Dataset entries
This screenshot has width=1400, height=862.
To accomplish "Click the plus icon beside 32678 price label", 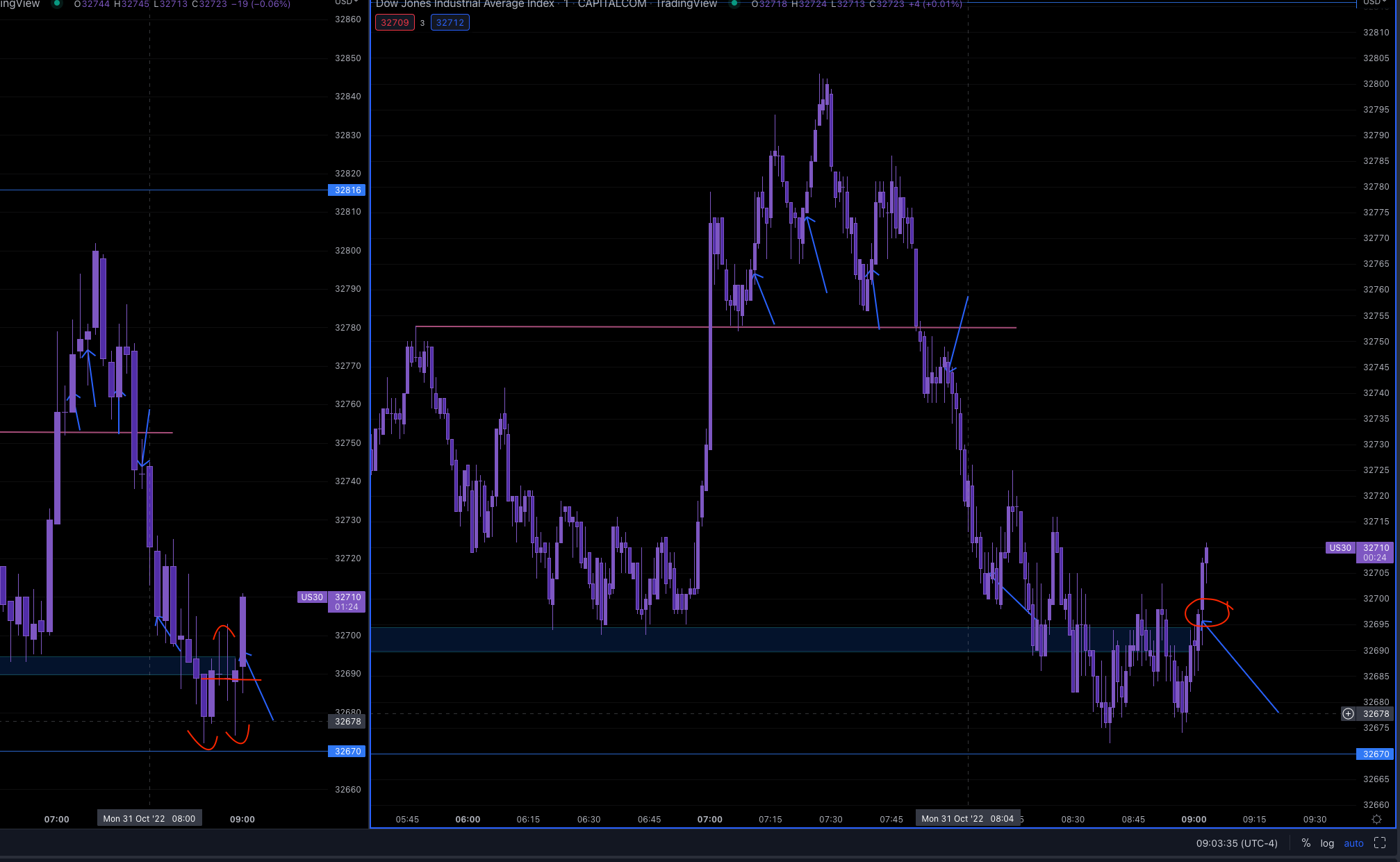I will pos(1348,714).
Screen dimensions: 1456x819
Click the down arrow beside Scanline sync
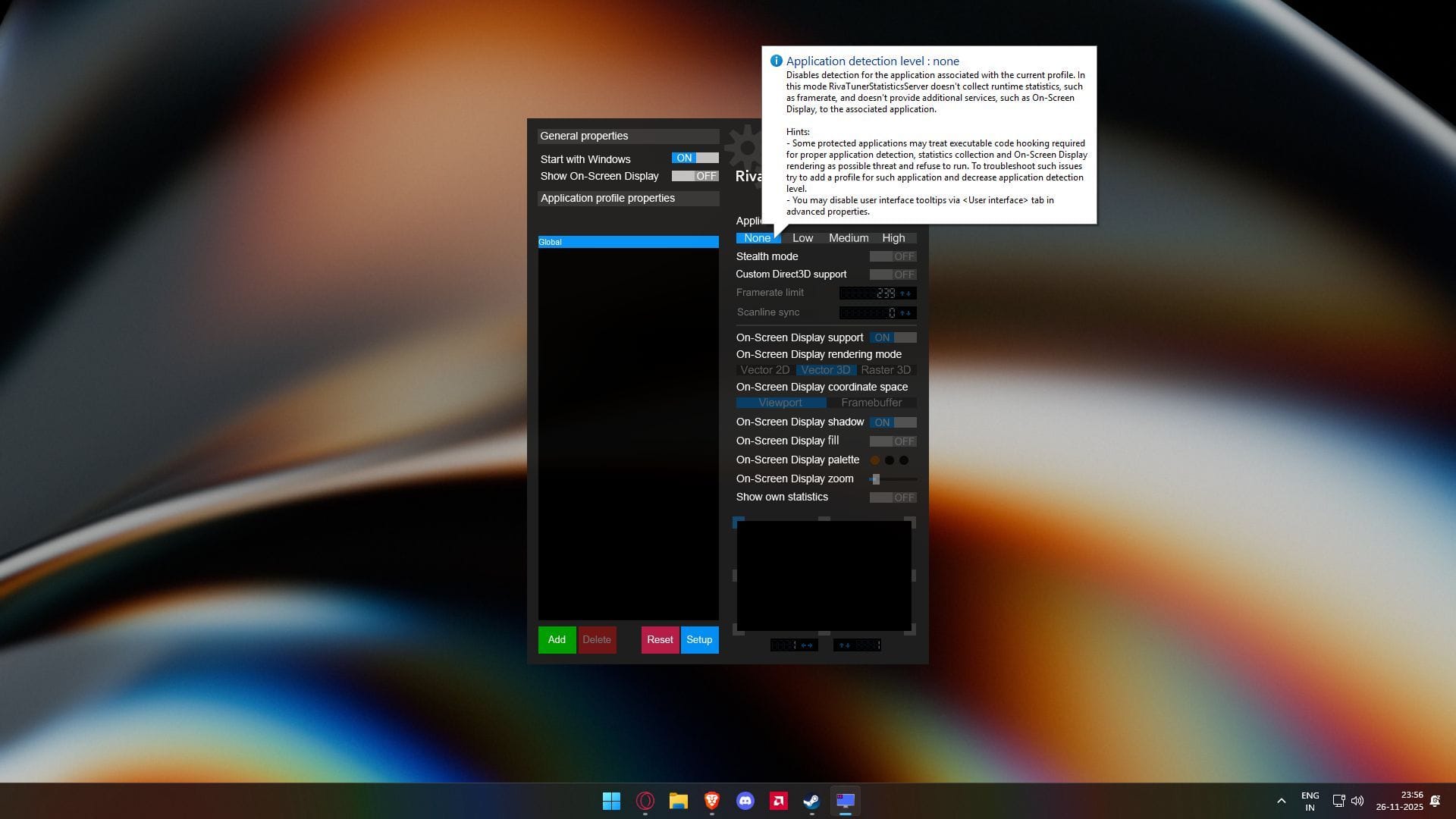tap(908, 312)
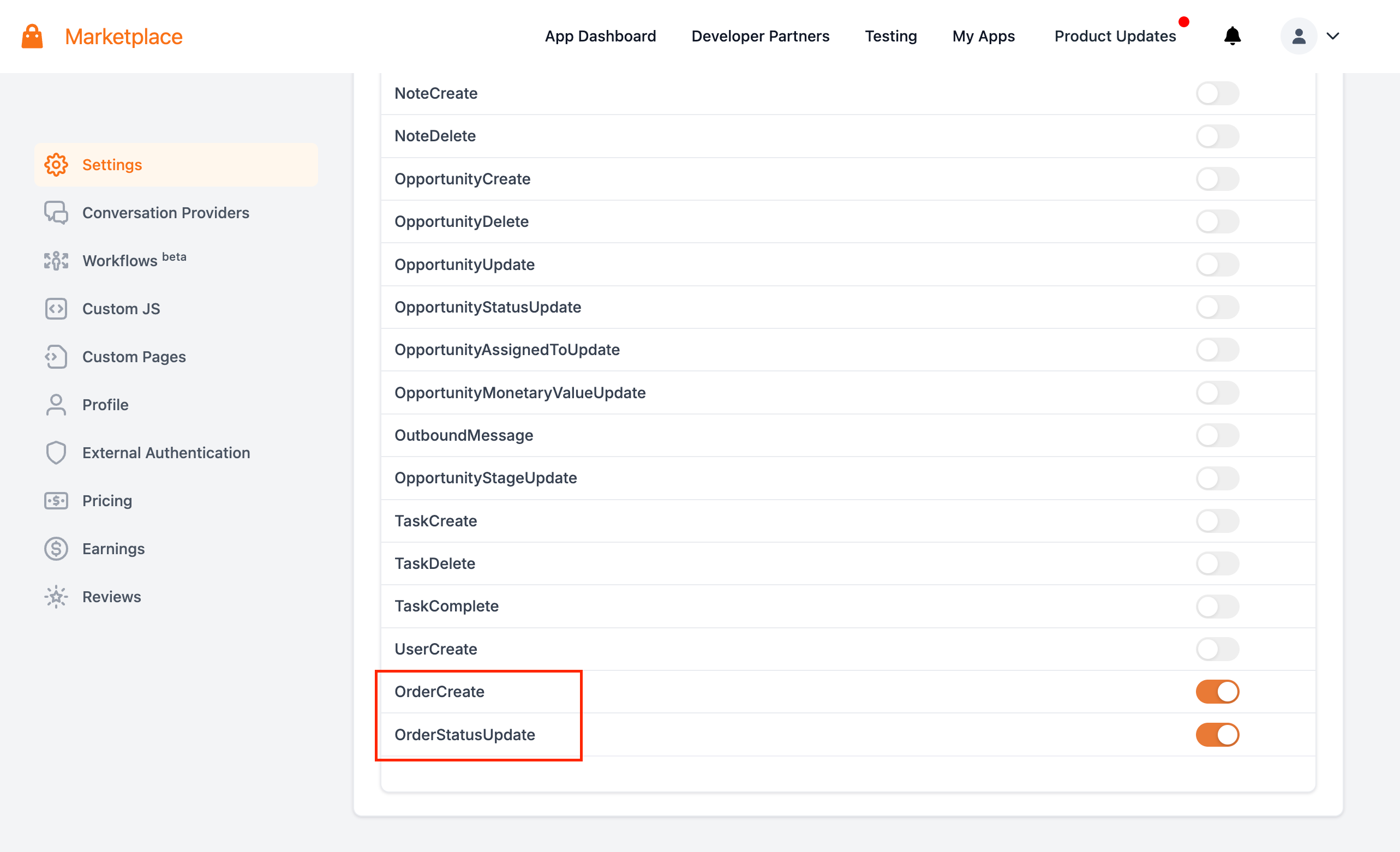Disable the OrderCreate toggle
The height and width of the screenshot is (852, 1400).
pyautogui.click(x=1217, y=692)
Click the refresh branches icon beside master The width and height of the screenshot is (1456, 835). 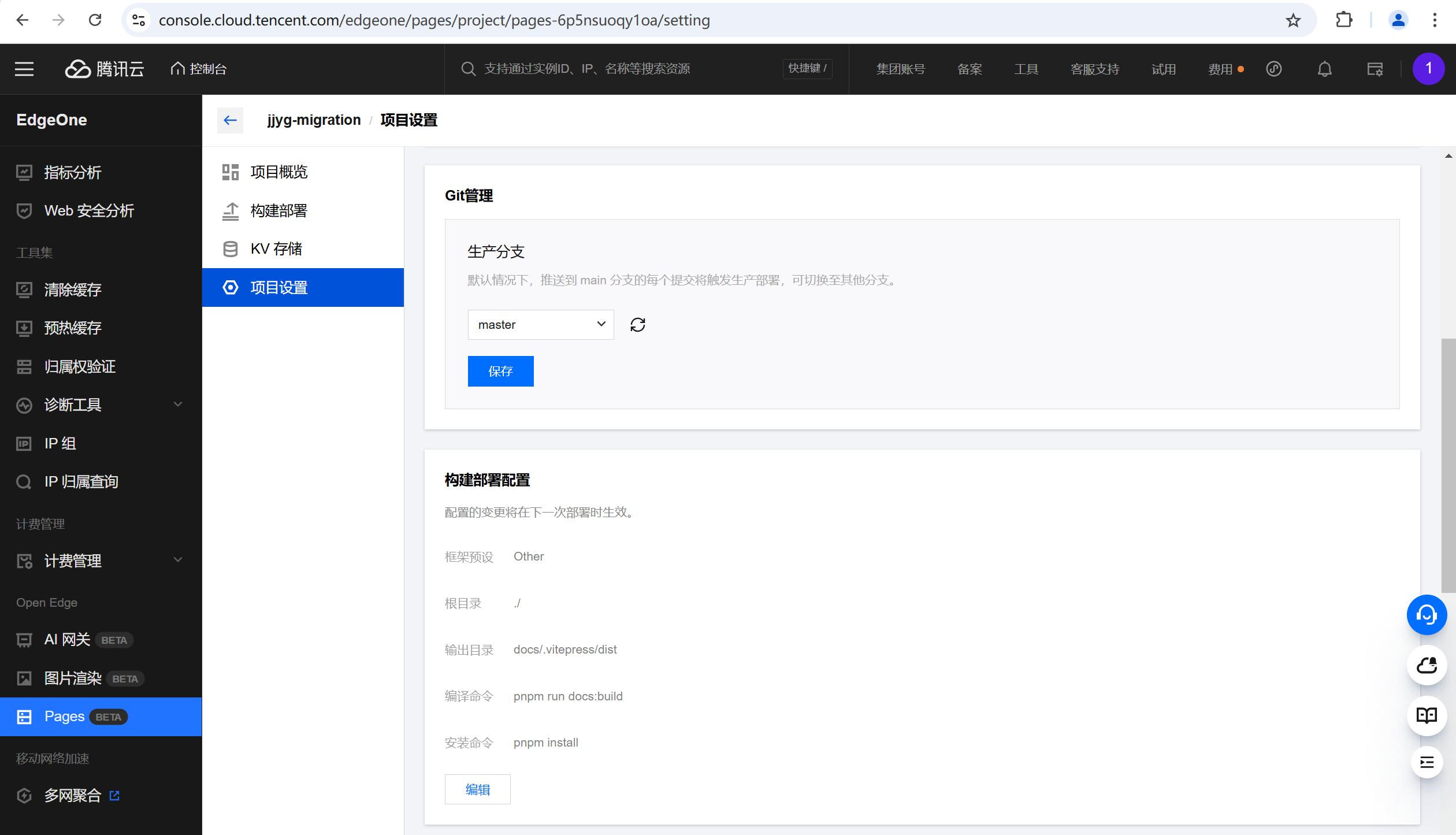point(637,325)
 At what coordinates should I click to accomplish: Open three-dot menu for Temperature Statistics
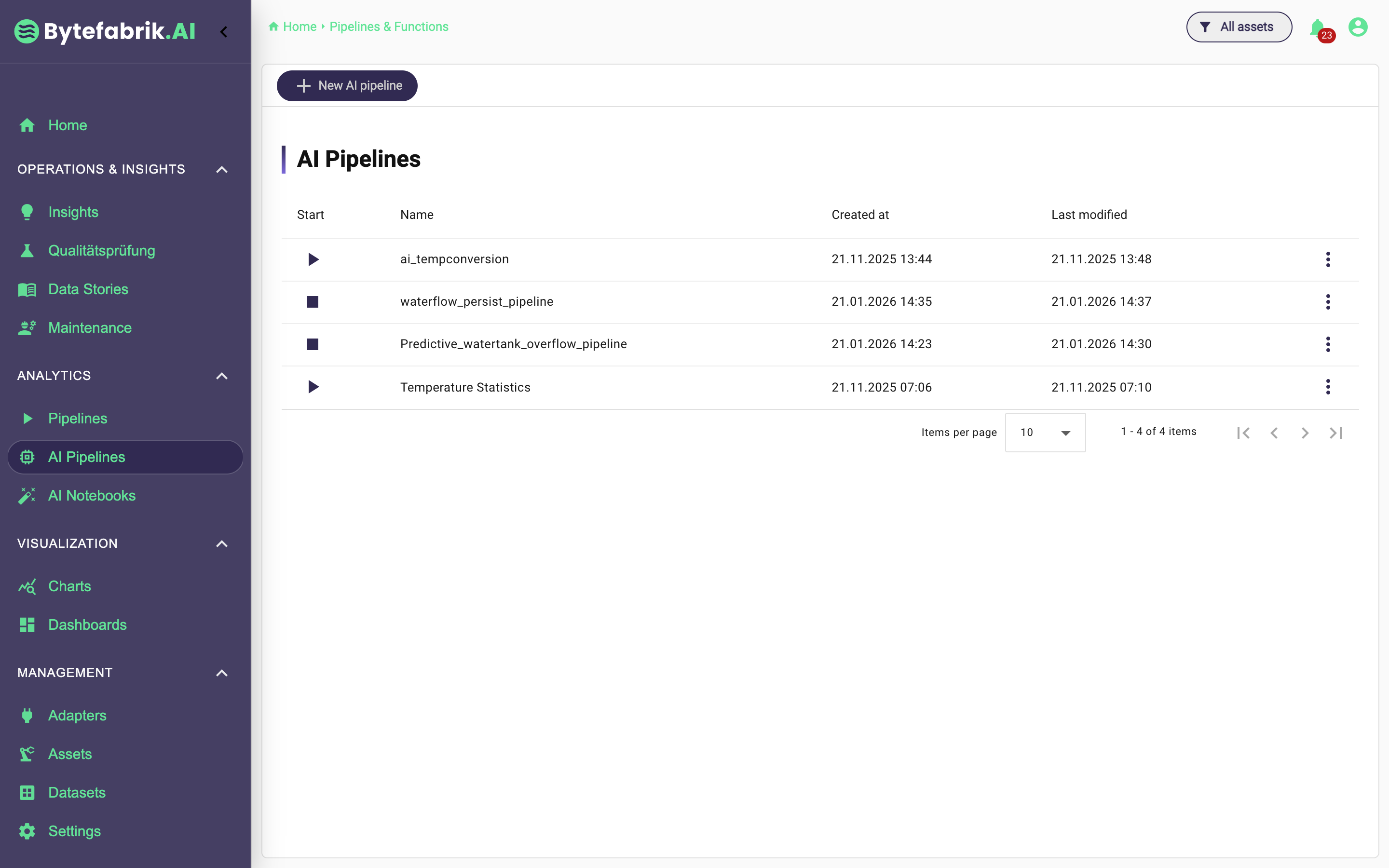coord(1328,387)
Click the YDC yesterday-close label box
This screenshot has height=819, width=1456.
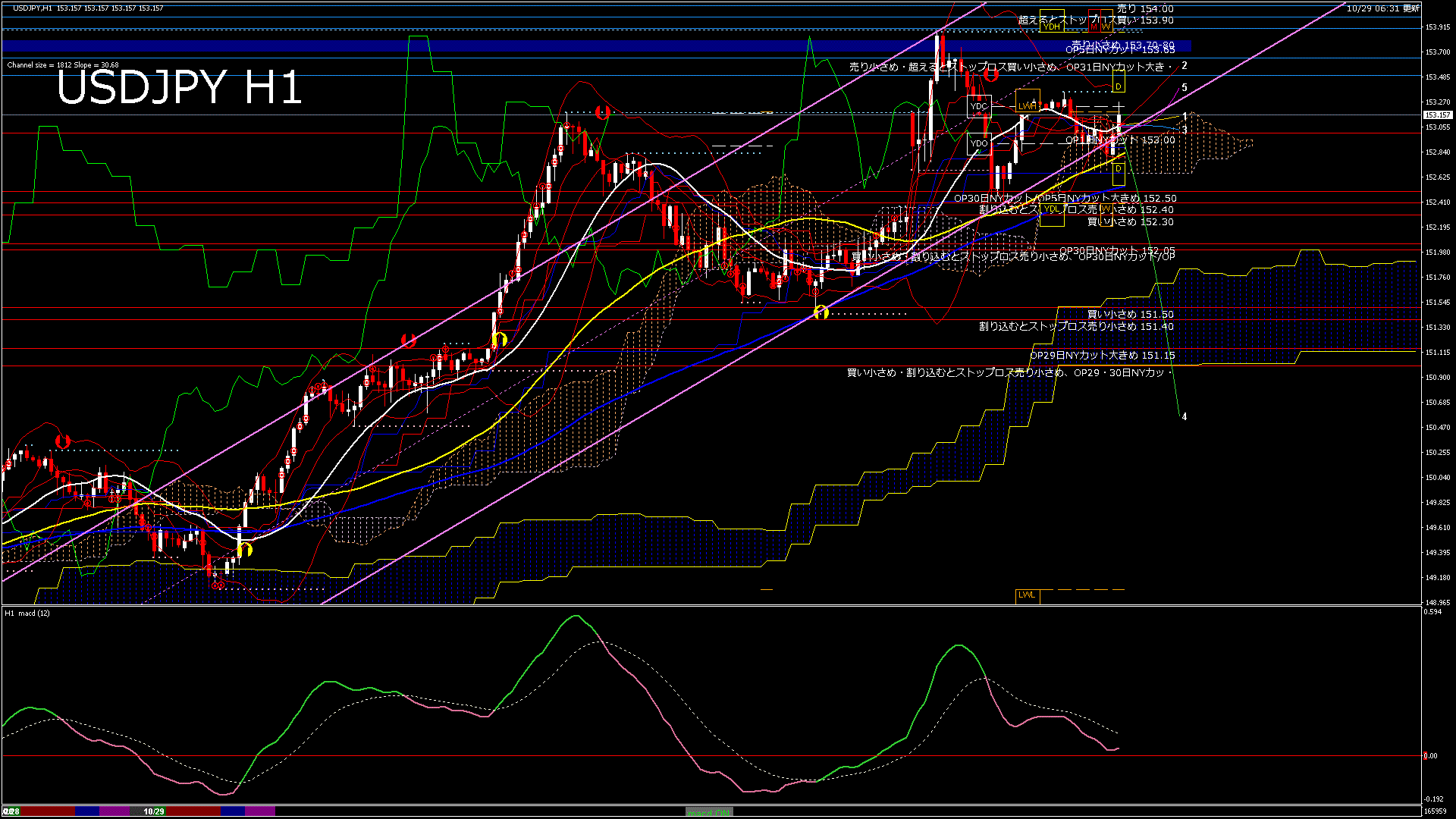[978, 106]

### What needs to be done
Pictures are to be left out when the lines from the one containing "Click the YDC yesterday-close label box" through the end of the records above are repeated exactly; no other line is wanted.

### Reply
Click the YDC yesterday-close label box
This screenshot has height=819, width=1456.
[978, 106]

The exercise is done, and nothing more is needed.